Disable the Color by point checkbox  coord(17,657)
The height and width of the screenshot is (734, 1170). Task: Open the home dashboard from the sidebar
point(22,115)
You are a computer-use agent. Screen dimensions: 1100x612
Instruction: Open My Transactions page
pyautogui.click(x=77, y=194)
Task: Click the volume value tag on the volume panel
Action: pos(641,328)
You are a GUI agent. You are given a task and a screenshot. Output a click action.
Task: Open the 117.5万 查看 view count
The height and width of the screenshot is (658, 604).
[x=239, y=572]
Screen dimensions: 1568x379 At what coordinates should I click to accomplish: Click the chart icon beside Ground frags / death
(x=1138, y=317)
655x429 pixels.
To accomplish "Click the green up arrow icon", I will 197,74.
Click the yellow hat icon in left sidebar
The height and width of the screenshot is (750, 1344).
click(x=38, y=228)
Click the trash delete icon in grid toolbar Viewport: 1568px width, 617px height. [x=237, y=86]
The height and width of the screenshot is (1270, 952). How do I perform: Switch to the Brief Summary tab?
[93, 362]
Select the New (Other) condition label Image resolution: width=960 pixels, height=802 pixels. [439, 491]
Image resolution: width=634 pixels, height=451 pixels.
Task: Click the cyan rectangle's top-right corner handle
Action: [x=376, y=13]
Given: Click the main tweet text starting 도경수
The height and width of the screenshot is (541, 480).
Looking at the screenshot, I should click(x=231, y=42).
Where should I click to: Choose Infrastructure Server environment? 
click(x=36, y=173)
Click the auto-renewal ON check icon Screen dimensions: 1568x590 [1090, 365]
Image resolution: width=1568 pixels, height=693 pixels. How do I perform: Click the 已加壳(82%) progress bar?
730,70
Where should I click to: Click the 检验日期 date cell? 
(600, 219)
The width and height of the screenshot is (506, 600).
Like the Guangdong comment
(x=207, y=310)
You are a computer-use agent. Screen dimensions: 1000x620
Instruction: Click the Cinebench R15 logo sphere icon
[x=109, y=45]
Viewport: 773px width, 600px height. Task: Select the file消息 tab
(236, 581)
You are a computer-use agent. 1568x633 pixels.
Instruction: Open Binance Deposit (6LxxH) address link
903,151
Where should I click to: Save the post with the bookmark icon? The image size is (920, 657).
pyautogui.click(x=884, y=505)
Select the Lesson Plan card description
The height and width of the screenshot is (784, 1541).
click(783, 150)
☆ ☆ ☆ ☆
What you are asked to do> The whole listing, restated word for word, is the expected answer.

Expected answer>
Disable the Color by point checkbox  coord(17,657)
The height and width of the screenshot is (734, 1170). Task: Open the home dashboard from the sidebar
point(22,115)
You are a computer-use agent. Screen dimensions: 1100x612
Instruction: Open My Transactions page
pyautogui.click(x=77, y=194)
Task: Click the volume value tag on the volume panel
Action: pos(641,328)
You are a GUI agent. You are given a task and a screenshot. Output a click action.
Task: Open the 117.5万 查看 view count
The height and width of the screenshot is (658, 604).
[x=239, y=572]
Screen dimensions: 1568x379 At what coordinates should I click to accomplish: Click the chart icon beside Ground frags / death
(x=1138, y=317)
655x429 pixels.
To accomplish "Click the green up arrow icon", I will 197,74.
Click the yellow hat icon in left sidebar
The height and width of the screenshot is (750, 1344).
click(x=38, y=228)
Click the trash delete icon in grid toolbar Viewport: 1568px width, 617px height. [x=237, y=86]
The height and width of the screenshot is (1270, 952). How do I perform: Switch to the Brief Summary tab?
[93, 362]
Select the New (Other) condition label Image resolution: width=960 pixels, height=802 pixels. [439, 491]
Image resolution: width=634 pixels, height=451 pixels.
Task: Click the cyan rectangle's top-right corner handle
Action: [x=376, y=13]
Given: Click the main tweet text starting 도경수
The height and width of the screenshot is (541, 480).
Looking at the screenshot, I should click(x=231, y=42).
Where should I click to: Choose Infrastructure Server environment? 
click(x=36, y=173)
Click the auto-renewal ON check icon Screen dimensions: 1568x590 [1090, 365]
Image resolution: width=1568 pixels, height=693 pixels. How do I perform: Click the 已加壳(82%) progress bar?
730,70
Where should I click to: Click the 检验日期 date cell? 
(600, 219)
The width and height of the screenshot is (506, 600).
Like the Guangdong comment
(x=207, y=310)
You are a computer-use agent. Screen dimensions: 1000x620
Instruction: Click the Cinebench R15 logo sphere icon
[x=109, y=45]
Viewport: 773px width, 600px height. Task: Select the file消息 tab
(236, 581)
You are a computer-use agent. 1568x633 pixels.
Instruction: Open Binance Deposit (6LxxH) address link
903,151
Where should I click to: Save the post with the bookmark icon? The image size is (920, 657).
pyautogui.click(x=884, y=505)
Select the Lesson Plan card description
The height and width of the screenshot is (784, 1541).
click(783, 150)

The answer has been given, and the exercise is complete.